Empieza con unas tímidas notas, como de tanteo, pareciera que
los músicos están todavía afinando sus instrumentos. Hay quien ha comparado
este inicio a un trasunto de la Creación, un despertar, una especie de
amanecer. Pero de pronto, la tonalidad se hace más sombría y el bueno de Ludwig
van Beethoven descarga un puñetazo brutal encima de la mesa. Un tutti orquestal tremendo, inconmensurable, de una fuerza y un
dramatismo sin precedentes, cabalgando sobre unos timbales desatados que asumen
un protagonismo totalmente innovador.
La orquesta se convierte entonces en una auténtica
tempestad, no hay palabras para describir tanta intensidad y tanta exaltación.
El tejido sonoro de esa descarga, de esa tormenta,
tiene unos matices tan sombríos que parece que surge de una tragedia muy
antigua, que aqueja al alma desde el principio de los tiempos. Y entonces,
cuando más negros son los nubarrones que se ciernen sobre el espíritu del
compositor, aparecen unos esperanzadores rayos de sol en forma de vientos y
metales.
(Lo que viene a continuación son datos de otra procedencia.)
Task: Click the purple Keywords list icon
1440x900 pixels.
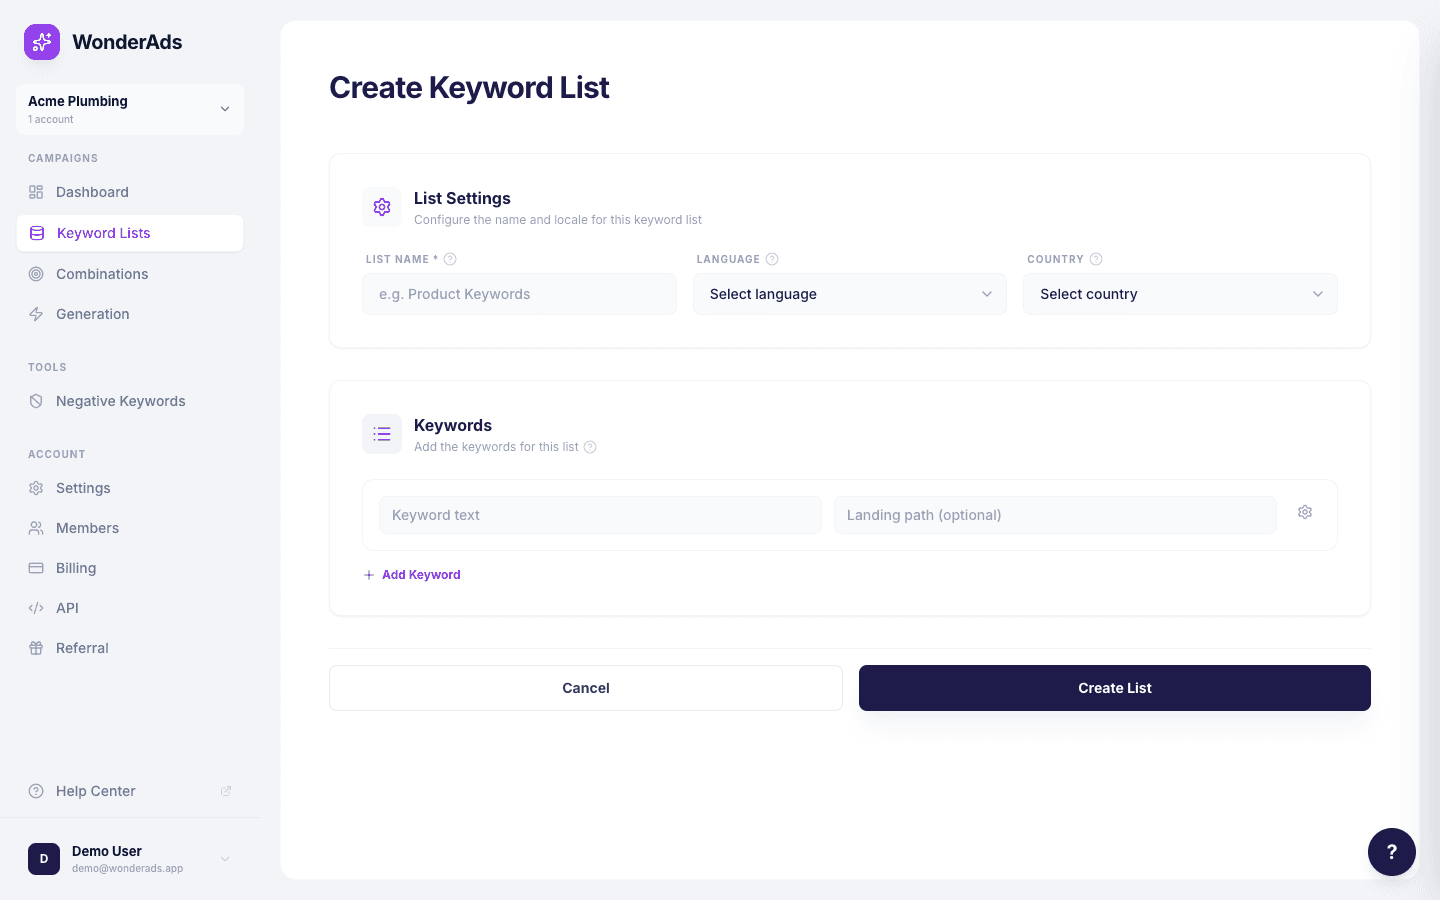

Esas notas idílicas iluminan y crean un contraste de una belleza poco
común que solo es capaz de crear un elegido.
A partir de ahí vienen luego torrenteras de notas
que se despeñan y acaban en el océano orquestal, estados meditativos que
terminan sublimándose en tormentas sonoras, hay variaciones del tema principal
que había irrumpido al principio atronante.... como decía antes, no hay
palabras que puedan describir con fidelidad esta titánica obra.
Y este primer movimiento, en el que ya nos
podríamos quedar para siempre desentendiéndonos del resto de la sinfonía y
gozaríamos de lo más excelso, eclipsado además por el arrastre tremendo del
último y archifamoso tema coral, es solo el comienzo de algo grandioso.